The Austrian dictionary hence defined the Austrian form of Standard German, making it official and obligatory for use in schools and in public administration. For private persons, the business correspondence of companies, publishing houses and newspapers it remained an orthographic recommendation.

Since then ÖWB was republished and expanded regularly, first under Krassnigg, from the mid-1959s until 1975 under the editorship of Otto Langbein, who was followed by Ernst Pacolt. As of the 1980s, three different versions have been available: a reduced version for primary schools (Volksschule), a medium sized version for high schools (Hauptschule, Gymnasium) and a full version for the general public. The 35th edition from 1979 was considerably expanded in the listed vocabulary and with the 39th edition from 2001 the reformed German orthography was adopted. This new standardized orthography, that was determined by an international group of experts from Germany, Switzerland and Austria, led to considerable debates and refusal in Austria. Most newspapers switched to the reformed orthography but some later revoked their decisions and now use either the old version or a separate in-house orthography (Hausrechtschreibung).

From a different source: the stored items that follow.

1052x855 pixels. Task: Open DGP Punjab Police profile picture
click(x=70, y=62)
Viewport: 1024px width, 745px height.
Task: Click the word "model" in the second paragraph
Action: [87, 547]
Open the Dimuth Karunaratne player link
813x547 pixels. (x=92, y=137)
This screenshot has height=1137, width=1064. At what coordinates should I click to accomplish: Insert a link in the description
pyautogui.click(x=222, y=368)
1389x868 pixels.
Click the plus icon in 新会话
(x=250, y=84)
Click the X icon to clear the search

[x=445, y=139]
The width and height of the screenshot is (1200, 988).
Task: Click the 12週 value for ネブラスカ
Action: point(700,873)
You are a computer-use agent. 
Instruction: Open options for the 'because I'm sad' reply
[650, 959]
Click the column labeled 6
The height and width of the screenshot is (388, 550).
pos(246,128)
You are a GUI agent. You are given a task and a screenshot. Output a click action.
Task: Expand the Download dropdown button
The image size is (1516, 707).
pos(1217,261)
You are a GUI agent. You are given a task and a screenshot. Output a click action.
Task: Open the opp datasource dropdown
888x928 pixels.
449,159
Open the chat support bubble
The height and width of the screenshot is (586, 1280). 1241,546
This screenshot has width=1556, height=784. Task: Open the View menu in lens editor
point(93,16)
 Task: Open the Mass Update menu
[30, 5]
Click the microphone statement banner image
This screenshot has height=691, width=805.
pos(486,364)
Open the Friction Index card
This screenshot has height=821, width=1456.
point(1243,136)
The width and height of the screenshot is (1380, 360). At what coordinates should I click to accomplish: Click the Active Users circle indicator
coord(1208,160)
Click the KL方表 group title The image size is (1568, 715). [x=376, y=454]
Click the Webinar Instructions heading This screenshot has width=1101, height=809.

The Austrian dictionary remained with the reformed orthography, only at terms that are differently pronounced in Austria, the orthography differs from the German standard. Nevertheless the ÖWB still includes a considerable amount of unique vocabulary, that was even expanded in the newest 40th edition.

==Characteristics==
The full version of the 2006 40th edition contains around 80,000 terms on 1,008 pages. The school version is 864 pages, and the small version has 20,000 terms. The authors of this edition were the linguists Otto Back, Erich Benedikt, Karl Blüml, Jakob Ebner and Hermann Möcker from the Institute of Austrian Studies (Institut für Österreichkunde), as well as the dialectologists Maria Hornung, professor Heinz Dieter Pohl from the University of Klagenfurt and emeritus professor Herbert Tatzreiter from the University of Vienna.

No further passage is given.